Improving the employee experience

Here are some simple ways to improve the employee experience of parenthood.

Where possible, make the experiences inclusive, so parents of both genders feel confident and excited to partake in activities.

Here are some simple and more ambitious ways your business could improve the employee experience of parenthood. Where possible, make the experiences inclusive, so parents of both genders feel confident and excited to partake in activities.

Mentor matching

  • Pair new or expectant mothers with experienced working mums. Mentors can help to support new parents by engaging in candid dialogue about balancing career and family and providing institutional support – ranging from navigating systems and processes to building networks and planning for a successful re-integration.
  • Pair new or expectant fathers with those who have taken paternity leave. Invite them to act as spokespeople or champions for paternity leave, sharing their stories with others.
  • Consider a reverse mentor program to help leaders and senior managers to stay connected to norms and realities within their organisation. Matching senior male managers with expectant and returning mothers could help them to understand diversity issues at a more human level and support female staff to develop quality relationships with senior executives.

Manager toolkits

  • Develop succinct toolkits, discussion guides, conversation check lists and other resources that will help managers to support expectant and returning parents. Consider including information about entitlements under the Fair Work Act (including policies surrounding time off for antenatal care, requests for flexible work, carers leave, keeping in touch days and return to work guarantees.)
  • Particular sensitivity should be exercised for miscarriage and stillbirth. Managers should be supported to have sensitive conversations with employees and understand the breadth of supports available to them.
  • Print ‘quick guides’ and place these around the office or develop short videos that answer common questions or summarise key policy points.
  • Consider developing a dynamic discussion template that will support managers to have meaningful conversations with their employees about where they work, how they work and their ambitions after they have children.
  • Offer manager education and training to support parental leave transition and flexible work.

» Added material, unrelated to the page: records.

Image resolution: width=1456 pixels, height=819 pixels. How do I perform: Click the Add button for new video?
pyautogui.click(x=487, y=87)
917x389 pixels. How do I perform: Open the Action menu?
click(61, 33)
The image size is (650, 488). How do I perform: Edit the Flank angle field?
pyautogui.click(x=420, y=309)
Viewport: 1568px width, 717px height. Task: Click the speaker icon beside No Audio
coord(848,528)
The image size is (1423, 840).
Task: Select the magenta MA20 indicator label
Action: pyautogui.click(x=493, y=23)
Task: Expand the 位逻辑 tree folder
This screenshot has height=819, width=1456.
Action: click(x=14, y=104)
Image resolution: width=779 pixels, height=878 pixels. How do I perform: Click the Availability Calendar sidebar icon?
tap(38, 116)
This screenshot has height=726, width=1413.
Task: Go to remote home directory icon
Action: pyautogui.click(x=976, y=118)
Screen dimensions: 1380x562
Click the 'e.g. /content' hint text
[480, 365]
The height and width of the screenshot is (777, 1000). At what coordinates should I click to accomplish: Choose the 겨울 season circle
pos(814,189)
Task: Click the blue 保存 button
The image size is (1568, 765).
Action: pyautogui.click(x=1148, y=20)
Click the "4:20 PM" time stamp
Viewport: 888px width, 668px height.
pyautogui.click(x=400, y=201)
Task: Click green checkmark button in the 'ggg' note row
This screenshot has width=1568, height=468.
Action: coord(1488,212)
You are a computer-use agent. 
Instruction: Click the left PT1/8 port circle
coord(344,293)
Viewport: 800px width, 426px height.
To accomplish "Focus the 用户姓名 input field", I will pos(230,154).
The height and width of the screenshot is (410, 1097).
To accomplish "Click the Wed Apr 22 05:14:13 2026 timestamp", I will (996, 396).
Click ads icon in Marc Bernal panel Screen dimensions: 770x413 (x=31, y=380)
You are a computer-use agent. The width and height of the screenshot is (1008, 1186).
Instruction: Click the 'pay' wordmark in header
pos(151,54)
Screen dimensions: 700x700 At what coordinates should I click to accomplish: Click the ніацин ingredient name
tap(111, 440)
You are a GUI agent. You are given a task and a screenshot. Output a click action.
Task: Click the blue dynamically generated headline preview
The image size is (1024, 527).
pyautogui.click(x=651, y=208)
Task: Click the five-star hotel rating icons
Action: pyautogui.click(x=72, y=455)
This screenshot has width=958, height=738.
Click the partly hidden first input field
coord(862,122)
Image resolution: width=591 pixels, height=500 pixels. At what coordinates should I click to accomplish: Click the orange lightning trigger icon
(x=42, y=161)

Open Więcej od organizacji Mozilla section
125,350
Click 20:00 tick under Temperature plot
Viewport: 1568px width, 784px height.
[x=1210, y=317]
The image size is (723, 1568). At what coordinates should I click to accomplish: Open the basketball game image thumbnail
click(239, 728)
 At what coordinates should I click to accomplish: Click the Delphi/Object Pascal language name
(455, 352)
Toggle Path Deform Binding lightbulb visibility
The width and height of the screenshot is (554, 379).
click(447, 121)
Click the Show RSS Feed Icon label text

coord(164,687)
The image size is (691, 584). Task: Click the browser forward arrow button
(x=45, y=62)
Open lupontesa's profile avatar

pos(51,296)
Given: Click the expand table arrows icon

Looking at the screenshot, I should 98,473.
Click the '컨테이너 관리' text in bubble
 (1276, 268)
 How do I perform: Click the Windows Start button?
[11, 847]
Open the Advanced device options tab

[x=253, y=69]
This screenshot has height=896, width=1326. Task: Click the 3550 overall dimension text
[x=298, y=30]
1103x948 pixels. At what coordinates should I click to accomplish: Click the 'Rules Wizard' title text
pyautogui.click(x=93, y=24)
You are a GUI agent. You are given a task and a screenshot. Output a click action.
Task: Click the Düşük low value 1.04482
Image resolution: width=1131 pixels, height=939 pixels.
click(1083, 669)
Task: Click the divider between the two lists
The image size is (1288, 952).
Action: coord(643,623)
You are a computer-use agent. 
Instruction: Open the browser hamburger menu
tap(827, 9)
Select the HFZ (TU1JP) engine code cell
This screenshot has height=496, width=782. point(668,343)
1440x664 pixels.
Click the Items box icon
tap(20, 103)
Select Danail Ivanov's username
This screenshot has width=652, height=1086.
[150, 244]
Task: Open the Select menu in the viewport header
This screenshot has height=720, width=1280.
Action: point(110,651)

Leveraging online communities

  • Consolidate information about policies, entitlements and support and make information easily available on the intranet or company website. Ensure that the page is user friendly, can be accessed on mobile devices and includes up to date contact details if employees wish to discover more about services. Being transparent, open and honest about company policies and offerings can have the added benefit of attracting talent to your organisation.
  • Set up a group for parents to help them stay in touch, swap childcare tips and even trade children’s clothes and books. If employees don’t have access to IT, a noticeboard in the break room can work just as well.

Employee designed supports

  • Consider inviting recent returners to co-design a ‘what we wish we knew’ pack for new and expectant parents. This could be added to online materials, distributed across the office or shared with managers and leaders to facilitate discussion and help them to support employees.

Staying connected

  • It is good practice to have a meeting with the employee before they go on leave to discuss how often you will keep in touch and the most appropriate channels for doing so. Ensure that you have up to date contact details and (if desired) arrange for employees to have remote access to their emails. Let employees know that they will receive important news about the business, invitations to social events and have the option to dial in to the occasional team meeting if they so desire. This may change following the birth of the baby, so be sure to keep checking in.
  • Under the Fair Work Act, employees on unpaid parental leave are eligible to work up to 10 days during their parental leave. These ‘Keeping in Touch’ days can help to support re-integration back into work. These could include attendance at the annual planning day, training sessions or regular informal catch ups with the manager and team.

Online learning platforms

  • Consider information or training that employees may require upon returning to work and develop tailored training for them upon return. ‘Keeping in Touch’ days can be used to enable ongoing training if desired, to support employees to feel confident on their return.

Parental policies

  • Develop a written lactation policy to support breastfeeding employees and ensure they have access to suitable facilities to express and store breast milk. Having a written policy will ensure that managers, supervisors and HR employees can respond appropriately to requests, and will signal that the company takes requests seriously.
  • If possible, consider topping-up the Government parental leave payments.
  • Continue superannuation contributions during paid and unpaid parental leave.